Binge eating disorder, or BED is rarely discussed in terms of restriction, or in relation to anorexia nervosa, as you would expect. Binge eating disorder has been placed woefully in the category of overeating, when, in most cases this population eats barely a normal amount.

Binge Eating Disorder Explained

Going deeper, the issues related to BED are strikingly similar to those of Anorexia Nervosa. The cycle of binge eating disorder is typically focused on restriction as the coping strategy, not binging. The same neurochemicals flood through the brain of a restricting binge eater as a restricting anorectic. As they both reach the point of feeling so hungry, the physical pain goes away, they both get a hit of their own endorphins, and feel in control. Usually the same lack of serotonin output, and consequent re-uptake make their low self esteem in charge of how they interpret the world. By the time the end of the day comes, the need to catalyze a rush of serotonin is immense.

To gain relief from this mental drain the day has taken, the woman with BED looks to simple carbohydrates in a manner of desperation. The simpler the carbohydrate, the faster the serotonin flood, and the quicker the relief. The “binge” eating is actually much more akin to the combination of desperate hunger, and need for serotonin. The “binge” ends up being slightly less than what should have been ingested throughout the day, but at one time. There is usually no excess calorically speaking.
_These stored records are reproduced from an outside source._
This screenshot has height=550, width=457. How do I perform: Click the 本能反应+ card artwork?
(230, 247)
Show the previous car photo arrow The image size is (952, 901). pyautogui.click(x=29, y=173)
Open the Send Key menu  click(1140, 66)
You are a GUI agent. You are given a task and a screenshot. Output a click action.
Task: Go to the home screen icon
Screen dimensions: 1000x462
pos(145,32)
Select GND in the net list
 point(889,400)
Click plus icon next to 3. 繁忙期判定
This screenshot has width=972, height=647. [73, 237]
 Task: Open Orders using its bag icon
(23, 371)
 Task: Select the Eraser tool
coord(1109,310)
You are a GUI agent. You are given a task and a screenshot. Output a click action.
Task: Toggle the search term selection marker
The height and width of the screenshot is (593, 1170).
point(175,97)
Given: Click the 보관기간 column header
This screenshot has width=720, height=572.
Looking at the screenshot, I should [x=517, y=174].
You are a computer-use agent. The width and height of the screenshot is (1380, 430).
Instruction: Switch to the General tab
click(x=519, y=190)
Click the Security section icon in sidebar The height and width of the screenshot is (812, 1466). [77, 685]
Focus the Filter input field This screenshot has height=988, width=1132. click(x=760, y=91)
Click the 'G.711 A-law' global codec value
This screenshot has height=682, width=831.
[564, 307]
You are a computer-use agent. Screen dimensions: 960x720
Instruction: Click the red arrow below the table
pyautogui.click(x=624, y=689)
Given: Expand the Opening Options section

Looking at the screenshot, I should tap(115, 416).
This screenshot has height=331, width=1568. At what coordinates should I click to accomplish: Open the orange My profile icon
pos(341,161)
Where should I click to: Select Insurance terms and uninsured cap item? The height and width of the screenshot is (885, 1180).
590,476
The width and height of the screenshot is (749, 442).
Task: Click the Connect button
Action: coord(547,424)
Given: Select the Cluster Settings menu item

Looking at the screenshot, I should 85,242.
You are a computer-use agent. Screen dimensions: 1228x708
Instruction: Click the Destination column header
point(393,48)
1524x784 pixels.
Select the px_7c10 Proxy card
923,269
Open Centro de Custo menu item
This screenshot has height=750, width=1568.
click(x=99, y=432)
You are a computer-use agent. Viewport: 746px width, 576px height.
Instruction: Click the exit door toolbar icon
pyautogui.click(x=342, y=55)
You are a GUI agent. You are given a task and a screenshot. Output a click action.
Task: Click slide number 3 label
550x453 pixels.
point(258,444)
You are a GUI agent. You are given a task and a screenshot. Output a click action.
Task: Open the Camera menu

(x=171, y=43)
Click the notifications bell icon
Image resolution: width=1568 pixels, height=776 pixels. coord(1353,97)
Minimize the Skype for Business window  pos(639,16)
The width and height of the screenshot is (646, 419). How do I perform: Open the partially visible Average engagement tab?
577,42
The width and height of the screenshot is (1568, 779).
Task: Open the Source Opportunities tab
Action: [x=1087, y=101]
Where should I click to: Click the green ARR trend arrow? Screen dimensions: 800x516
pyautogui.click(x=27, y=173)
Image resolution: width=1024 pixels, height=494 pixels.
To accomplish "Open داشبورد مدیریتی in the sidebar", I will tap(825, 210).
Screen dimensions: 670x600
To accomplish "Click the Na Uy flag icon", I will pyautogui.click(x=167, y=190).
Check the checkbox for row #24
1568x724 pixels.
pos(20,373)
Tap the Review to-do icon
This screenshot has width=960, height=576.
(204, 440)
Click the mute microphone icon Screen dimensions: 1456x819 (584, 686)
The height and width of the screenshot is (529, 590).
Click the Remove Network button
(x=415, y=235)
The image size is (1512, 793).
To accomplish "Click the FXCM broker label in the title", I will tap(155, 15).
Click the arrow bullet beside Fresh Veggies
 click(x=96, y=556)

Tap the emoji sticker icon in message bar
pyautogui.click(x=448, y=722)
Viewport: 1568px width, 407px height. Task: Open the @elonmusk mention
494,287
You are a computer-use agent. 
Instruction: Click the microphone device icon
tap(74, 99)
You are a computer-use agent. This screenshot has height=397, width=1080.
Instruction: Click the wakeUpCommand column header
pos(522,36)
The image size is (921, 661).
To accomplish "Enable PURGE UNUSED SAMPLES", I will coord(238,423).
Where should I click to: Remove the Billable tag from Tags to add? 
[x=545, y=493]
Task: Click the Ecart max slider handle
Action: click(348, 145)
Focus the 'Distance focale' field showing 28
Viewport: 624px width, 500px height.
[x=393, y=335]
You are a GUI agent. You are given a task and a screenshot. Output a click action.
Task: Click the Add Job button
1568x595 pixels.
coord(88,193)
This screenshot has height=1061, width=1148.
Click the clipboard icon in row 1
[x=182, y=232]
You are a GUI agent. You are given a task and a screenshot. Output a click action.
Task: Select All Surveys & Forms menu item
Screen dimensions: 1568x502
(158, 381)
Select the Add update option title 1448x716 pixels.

The combination of restricting and eating all at once lends itself naturally to weight gain, as each day, the woman with BED “tries to be good” again, she ends up restricting all day, which both lowers her metabolism, AND increases her chances of eating a larger quantity at one time. The metabolism cannot keep up with the irregular eating schedule, and ends up storing the food on the body in water or fat tissue. Sumo wrestlers actually use this method to put on weight. These people are not overeating, they’re forcing themselves to under-metabolize.

Binging is its own science and we can look into that later as we discuss the science of bulimia, however, I’d love to propose that BED should truly be called restrictive under-metabolization to more accurately describe the nature of this misunderstood disorder.